Did Amy catch cold that night when sitting so long with me in the attic? It was believed so. In the morning she was ill, and when the doctor came, he told us that her complaint was one well-known in our close, unhealthy, neighbourhood-typhus fever. With her it was quickly fatal. In three days she died. The feverish fancies that possessed her brain during her short sharp illness were all of me and my lost medal. She called piteously on my father not to steal it, but to give it back to her Phil. All her trouble was on my behalf, but when I came nearer her, she did not know me, or understand the words I spoke. One short moment, however, before death, was given to my prayers. With a loving smile she looked clearly into my eyes, a smile that lingered on her lips even when in the coffin, and then she and I were sundered, but not. I trust, for evermore. Peace be with you, my darling!
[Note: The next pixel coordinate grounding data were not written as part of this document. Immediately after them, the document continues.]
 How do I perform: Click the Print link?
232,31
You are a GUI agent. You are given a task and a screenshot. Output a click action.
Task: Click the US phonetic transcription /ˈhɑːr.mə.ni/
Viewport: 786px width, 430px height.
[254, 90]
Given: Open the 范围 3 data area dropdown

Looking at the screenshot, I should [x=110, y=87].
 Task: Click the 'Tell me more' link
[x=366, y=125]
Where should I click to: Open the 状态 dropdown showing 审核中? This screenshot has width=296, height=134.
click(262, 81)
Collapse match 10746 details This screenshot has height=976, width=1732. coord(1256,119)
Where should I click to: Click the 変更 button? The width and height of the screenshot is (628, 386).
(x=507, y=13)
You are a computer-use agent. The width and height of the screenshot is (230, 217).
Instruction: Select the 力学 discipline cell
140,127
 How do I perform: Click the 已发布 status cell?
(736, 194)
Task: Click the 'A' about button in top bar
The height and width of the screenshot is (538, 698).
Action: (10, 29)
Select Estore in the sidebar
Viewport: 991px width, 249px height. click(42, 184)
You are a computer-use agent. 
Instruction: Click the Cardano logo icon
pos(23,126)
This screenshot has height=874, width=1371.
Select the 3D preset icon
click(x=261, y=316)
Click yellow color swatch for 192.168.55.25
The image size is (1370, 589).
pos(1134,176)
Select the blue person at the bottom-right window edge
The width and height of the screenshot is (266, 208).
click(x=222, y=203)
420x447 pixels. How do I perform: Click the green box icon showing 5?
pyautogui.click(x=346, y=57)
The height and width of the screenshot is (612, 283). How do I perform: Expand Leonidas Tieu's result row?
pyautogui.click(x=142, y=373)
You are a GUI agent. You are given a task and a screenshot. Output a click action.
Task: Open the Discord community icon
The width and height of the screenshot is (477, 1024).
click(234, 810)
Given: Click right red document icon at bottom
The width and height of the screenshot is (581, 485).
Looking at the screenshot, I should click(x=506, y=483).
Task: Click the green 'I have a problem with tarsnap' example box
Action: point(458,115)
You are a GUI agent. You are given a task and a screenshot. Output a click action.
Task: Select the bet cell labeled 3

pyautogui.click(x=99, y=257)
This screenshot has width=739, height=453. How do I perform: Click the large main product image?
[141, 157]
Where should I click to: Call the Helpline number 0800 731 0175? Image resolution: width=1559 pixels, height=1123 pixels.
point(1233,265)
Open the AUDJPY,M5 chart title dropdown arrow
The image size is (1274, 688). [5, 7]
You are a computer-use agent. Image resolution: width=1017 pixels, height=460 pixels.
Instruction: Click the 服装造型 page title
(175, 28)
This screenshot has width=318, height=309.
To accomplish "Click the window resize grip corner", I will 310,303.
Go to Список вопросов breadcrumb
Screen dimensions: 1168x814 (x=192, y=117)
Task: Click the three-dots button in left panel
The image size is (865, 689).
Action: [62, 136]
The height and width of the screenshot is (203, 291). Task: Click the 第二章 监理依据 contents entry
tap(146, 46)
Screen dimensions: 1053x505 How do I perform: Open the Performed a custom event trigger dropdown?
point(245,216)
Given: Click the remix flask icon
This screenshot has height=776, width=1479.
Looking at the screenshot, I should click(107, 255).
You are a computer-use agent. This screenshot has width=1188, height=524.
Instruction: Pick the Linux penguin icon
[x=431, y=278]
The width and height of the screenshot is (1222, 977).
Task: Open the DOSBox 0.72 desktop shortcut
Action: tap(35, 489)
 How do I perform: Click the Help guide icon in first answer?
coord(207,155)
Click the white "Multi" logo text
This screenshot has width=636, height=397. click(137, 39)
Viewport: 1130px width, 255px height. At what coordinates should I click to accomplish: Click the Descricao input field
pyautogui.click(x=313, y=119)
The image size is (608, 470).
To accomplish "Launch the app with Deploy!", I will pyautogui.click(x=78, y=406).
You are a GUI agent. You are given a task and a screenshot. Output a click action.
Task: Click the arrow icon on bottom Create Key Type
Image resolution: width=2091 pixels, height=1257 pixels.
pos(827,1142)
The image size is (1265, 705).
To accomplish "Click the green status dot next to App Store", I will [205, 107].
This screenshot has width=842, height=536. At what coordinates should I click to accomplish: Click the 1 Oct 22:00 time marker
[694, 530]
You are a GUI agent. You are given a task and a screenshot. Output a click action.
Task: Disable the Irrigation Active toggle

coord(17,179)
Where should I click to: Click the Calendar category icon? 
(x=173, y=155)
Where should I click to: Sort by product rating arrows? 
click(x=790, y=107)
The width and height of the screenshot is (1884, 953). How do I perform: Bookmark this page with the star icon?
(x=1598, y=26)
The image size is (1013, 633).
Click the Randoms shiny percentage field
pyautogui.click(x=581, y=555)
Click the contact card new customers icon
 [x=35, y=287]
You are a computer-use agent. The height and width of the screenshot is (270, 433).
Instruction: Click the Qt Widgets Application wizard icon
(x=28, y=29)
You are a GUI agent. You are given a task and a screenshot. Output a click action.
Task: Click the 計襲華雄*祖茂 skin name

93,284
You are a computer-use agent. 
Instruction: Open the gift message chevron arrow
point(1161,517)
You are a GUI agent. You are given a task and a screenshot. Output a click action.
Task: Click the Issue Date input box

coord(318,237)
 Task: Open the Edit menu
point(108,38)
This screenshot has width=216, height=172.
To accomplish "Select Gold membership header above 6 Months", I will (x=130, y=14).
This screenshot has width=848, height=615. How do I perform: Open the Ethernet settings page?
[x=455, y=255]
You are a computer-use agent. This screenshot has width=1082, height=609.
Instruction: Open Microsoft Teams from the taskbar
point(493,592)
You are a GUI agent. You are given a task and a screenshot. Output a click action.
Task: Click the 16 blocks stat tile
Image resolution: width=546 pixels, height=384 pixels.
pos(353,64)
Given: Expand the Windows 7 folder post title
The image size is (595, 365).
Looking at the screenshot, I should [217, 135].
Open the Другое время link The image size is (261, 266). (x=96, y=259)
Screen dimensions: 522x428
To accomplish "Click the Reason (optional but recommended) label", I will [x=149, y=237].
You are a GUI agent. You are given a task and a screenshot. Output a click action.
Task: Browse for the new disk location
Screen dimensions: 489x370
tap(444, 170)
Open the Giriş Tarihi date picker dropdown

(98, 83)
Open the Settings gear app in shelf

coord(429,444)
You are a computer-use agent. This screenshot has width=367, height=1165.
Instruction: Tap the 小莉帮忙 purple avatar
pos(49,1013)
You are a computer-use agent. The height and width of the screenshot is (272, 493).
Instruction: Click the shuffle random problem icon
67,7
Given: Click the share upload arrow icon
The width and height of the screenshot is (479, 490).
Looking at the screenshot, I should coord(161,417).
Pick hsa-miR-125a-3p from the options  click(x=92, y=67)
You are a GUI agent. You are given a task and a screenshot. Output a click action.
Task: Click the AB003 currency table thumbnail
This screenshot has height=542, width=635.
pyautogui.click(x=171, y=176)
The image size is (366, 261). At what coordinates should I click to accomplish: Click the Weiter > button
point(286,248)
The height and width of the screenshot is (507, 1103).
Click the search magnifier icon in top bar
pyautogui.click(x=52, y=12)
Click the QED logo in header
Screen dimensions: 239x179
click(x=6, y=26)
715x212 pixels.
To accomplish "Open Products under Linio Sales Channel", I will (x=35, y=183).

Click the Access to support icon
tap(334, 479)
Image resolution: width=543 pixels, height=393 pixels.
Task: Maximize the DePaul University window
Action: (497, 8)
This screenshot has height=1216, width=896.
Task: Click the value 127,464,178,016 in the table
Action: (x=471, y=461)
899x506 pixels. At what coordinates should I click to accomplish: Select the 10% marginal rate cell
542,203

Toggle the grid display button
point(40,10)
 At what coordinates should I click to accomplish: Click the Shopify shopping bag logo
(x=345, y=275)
My father was struck to the heart, and cried sorely over what he called his treasure, when her blue eyes were hidden for ever underneath their lids; though, strange to say, he would not have hesitated to fill those eyes with tears or terror when alive, for the sake of a few more drops of drink, and though he was no doubt guilty of her death, since to feed his own depraved appetite, he had neglected to provide for her the proper food and purer air that might have prevented her fatal illness. He and the drink at the 'World's End' had been truly her murderers, slow murderers, if you will; the work hastened at the end by the thievish blow that deprived me of my medal.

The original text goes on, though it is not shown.